### ASSIGNED TASK A:
Reproduce the passage on obstetricians and asthma in pregnancy from "In fact, well-controlled" up to and including "agreed with this.".
### ASSIGNED TASK B:
In the passage on obstetricians and asthma in pregnancy, how often do the authors recommend calling an asthmatic patient for pulmonary evaluation?

### TEXT PROVIDED:
+++
Thirty two (76,2%) of the obstetricians in our study state that they prefer vaginal delivery to cesarean section. According to the Asthma Diagnosis and Treatment Guide 2020 Update of Turkish Thoracic Society and Turkish National Allergy and Clinical Immunology Association, in mild and moderate asthmatics whose asthma is under control, a different approach is not followed from normal pregnant women and cesarean section should not be preferred. Epidural or spinal anesthesia can be used (23).
Twenty two (52,4%) of the obstetricians participating in our study think that asthmatic pregnant patients should visit their pulmonologist once a month, 14 (33,3%) think once in three months visit is enough, and 6 (14,3%) of the obstetricians believe the asthmatic patient does not need to see the pulmonologist until she has an exacerbation. We recommend an asthmatic patient to be called for pulmonary evaluation once a month throughout pregnancy, rather than as routinely followed, as proposed in GINA report (1).
In fact, well-controlled asthma is not expected to cause serious problems for both the mother and the baby (1). Supporting this statement, all of the obstetricians included in the study, agreed with this.
+++
### THE DATA:
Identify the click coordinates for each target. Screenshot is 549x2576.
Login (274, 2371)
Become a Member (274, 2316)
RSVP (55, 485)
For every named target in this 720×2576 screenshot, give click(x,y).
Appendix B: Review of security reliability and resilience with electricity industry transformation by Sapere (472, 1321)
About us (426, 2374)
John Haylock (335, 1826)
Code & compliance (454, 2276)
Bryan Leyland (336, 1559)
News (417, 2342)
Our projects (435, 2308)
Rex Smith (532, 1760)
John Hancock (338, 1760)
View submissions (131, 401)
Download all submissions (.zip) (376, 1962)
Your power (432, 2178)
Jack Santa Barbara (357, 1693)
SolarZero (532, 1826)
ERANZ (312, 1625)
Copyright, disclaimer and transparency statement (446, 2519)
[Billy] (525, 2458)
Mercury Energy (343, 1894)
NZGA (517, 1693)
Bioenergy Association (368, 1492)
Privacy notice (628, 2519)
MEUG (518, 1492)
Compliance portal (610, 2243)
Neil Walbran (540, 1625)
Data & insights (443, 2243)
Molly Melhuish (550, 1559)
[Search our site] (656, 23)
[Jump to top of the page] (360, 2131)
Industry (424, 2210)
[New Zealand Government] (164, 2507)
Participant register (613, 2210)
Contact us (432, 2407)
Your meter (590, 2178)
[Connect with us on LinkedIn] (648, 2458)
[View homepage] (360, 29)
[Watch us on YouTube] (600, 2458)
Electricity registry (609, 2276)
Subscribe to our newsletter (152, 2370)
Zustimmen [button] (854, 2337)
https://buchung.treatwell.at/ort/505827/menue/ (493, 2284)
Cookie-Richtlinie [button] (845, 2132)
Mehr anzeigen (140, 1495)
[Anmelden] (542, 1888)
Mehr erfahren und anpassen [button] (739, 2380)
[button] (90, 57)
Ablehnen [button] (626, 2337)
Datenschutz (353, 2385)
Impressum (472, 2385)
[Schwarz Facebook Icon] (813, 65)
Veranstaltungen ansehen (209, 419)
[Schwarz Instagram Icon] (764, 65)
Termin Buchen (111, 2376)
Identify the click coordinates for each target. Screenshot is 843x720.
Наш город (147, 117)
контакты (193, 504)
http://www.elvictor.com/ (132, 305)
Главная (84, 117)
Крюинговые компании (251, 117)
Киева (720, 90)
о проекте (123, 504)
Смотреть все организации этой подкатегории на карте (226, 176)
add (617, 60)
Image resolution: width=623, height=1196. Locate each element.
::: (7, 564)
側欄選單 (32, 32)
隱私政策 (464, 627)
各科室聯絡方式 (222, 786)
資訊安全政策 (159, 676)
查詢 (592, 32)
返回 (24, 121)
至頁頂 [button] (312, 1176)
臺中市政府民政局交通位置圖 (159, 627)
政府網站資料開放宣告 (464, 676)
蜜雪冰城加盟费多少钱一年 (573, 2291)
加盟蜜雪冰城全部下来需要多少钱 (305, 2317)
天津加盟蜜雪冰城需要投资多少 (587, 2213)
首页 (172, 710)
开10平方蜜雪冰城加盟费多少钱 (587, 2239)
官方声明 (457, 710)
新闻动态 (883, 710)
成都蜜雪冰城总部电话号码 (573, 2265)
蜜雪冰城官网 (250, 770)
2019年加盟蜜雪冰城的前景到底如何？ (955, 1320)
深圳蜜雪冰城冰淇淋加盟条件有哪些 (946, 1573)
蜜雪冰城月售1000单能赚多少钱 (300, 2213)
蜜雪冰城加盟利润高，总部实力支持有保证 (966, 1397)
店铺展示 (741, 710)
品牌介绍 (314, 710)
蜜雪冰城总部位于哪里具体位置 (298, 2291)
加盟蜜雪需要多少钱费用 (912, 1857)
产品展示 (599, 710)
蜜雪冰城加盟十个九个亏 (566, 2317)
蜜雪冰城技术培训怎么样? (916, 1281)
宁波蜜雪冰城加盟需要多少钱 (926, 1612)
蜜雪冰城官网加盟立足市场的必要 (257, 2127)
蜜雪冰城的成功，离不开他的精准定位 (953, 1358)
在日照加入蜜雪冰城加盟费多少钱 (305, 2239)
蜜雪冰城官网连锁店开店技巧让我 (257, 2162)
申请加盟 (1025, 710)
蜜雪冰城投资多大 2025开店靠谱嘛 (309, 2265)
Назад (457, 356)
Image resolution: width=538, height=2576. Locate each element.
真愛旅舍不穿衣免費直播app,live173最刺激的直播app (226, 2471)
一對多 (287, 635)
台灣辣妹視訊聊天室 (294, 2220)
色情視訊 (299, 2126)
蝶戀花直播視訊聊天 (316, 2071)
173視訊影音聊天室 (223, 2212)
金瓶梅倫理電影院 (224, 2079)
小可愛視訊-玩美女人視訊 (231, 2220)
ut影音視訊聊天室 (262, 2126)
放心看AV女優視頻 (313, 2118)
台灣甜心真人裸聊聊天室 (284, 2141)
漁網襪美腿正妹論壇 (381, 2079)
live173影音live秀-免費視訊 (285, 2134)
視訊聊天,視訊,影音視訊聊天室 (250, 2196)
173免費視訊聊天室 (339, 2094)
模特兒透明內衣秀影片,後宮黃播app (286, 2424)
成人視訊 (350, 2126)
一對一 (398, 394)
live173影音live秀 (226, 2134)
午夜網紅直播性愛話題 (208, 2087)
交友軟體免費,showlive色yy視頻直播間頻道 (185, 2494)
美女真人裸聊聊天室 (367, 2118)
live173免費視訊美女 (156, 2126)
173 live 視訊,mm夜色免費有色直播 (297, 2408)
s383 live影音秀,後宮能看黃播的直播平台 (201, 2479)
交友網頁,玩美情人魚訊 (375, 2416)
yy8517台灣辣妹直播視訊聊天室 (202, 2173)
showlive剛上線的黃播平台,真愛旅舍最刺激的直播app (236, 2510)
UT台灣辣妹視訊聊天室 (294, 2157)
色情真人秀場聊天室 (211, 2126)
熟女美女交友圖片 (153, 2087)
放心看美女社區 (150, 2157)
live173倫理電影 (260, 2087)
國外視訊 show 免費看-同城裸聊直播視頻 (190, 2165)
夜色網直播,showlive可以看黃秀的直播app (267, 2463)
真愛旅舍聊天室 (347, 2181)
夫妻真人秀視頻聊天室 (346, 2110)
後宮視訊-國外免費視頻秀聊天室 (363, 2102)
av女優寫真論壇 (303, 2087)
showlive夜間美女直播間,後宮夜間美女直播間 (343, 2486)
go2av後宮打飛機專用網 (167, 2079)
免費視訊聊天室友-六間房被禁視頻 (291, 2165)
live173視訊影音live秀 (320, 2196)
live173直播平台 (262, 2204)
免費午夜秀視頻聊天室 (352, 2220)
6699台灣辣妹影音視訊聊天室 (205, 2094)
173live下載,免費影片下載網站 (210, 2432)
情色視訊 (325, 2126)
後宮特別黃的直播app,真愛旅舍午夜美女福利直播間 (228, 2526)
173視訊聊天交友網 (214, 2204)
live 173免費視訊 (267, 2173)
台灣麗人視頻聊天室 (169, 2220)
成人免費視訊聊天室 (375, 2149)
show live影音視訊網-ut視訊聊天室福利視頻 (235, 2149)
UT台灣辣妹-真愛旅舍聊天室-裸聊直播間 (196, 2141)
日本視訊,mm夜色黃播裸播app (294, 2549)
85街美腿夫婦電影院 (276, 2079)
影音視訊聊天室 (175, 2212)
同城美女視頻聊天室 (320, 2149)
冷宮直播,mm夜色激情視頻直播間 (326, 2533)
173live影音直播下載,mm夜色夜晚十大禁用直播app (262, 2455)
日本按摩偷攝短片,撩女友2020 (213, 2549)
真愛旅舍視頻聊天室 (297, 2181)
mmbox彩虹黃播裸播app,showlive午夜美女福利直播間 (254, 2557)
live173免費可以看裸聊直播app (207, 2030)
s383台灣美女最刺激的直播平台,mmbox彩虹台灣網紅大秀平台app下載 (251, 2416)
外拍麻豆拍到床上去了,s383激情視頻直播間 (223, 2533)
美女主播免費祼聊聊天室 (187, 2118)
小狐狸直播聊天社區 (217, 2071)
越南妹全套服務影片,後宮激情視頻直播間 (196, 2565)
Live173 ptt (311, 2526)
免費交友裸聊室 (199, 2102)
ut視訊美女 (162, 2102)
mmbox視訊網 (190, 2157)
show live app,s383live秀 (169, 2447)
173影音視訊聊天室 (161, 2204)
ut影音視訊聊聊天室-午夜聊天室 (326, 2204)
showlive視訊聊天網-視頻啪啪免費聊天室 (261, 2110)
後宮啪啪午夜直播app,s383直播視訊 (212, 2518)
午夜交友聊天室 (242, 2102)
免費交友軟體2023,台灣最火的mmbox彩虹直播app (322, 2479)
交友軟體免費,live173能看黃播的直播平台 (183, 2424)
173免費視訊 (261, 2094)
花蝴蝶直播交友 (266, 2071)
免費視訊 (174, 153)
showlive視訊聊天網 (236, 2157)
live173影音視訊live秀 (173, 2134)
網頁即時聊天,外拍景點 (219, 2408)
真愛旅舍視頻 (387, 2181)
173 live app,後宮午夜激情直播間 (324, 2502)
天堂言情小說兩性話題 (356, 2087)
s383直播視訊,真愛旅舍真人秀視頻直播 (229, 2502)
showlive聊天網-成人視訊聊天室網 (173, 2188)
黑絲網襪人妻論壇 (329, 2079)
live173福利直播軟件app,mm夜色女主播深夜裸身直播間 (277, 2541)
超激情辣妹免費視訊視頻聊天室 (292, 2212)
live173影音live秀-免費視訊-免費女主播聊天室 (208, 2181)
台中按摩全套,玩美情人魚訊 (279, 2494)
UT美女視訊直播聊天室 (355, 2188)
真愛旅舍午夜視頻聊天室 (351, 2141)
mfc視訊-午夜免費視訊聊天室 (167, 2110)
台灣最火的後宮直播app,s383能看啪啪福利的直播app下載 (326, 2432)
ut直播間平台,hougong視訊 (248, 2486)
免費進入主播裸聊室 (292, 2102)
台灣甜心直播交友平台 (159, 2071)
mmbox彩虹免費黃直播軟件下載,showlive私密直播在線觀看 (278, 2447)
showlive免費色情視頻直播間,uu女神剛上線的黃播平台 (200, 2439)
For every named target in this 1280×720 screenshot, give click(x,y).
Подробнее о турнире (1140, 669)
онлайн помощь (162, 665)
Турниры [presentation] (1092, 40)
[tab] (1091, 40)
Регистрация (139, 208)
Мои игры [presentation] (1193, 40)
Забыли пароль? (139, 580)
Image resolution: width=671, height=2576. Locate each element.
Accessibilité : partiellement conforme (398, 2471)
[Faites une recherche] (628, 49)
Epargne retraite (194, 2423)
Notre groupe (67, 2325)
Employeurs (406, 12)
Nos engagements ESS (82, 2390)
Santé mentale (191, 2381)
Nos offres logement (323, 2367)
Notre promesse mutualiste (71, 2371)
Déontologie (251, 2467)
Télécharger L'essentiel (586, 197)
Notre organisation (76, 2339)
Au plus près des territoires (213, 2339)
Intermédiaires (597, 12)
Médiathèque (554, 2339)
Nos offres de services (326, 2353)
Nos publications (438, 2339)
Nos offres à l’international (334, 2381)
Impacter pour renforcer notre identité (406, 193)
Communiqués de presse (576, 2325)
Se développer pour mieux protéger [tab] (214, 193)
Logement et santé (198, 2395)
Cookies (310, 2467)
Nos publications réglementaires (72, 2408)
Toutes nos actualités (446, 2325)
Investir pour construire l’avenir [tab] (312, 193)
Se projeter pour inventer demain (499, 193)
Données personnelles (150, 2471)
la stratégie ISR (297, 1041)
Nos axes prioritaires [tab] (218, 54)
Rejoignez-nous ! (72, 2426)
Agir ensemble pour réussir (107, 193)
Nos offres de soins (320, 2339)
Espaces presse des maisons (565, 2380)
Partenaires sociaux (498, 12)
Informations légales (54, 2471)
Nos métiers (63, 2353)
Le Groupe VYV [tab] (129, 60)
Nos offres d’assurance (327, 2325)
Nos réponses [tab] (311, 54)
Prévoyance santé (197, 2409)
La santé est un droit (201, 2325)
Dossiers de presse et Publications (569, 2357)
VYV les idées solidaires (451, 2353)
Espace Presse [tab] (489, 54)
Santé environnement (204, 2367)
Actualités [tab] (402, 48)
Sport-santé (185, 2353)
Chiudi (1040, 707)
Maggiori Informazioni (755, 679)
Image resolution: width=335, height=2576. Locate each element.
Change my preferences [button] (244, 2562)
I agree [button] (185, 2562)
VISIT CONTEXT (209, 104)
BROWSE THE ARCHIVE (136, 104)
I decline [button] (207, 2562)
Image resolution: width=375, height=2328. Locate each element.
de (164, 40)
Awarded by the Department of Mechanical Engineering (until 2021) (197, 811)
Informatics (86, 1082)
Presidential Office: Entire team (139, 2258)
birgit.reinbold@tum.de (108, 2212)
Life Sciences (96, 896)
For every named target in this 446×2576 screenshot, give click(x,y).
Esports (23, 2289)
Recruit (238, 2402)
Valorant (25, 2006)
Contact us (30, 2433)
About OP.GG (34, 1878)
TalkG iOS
+++
### TASK RESPONSE A:
In fact, well-controlled asthma is not expected to cause serious problems for both the mother and the baby (1). Supporting this statement, all of the obstetricians included in the study, agreed with this.

### TASK RESPONSE B:
Once a month throughout pregnancy.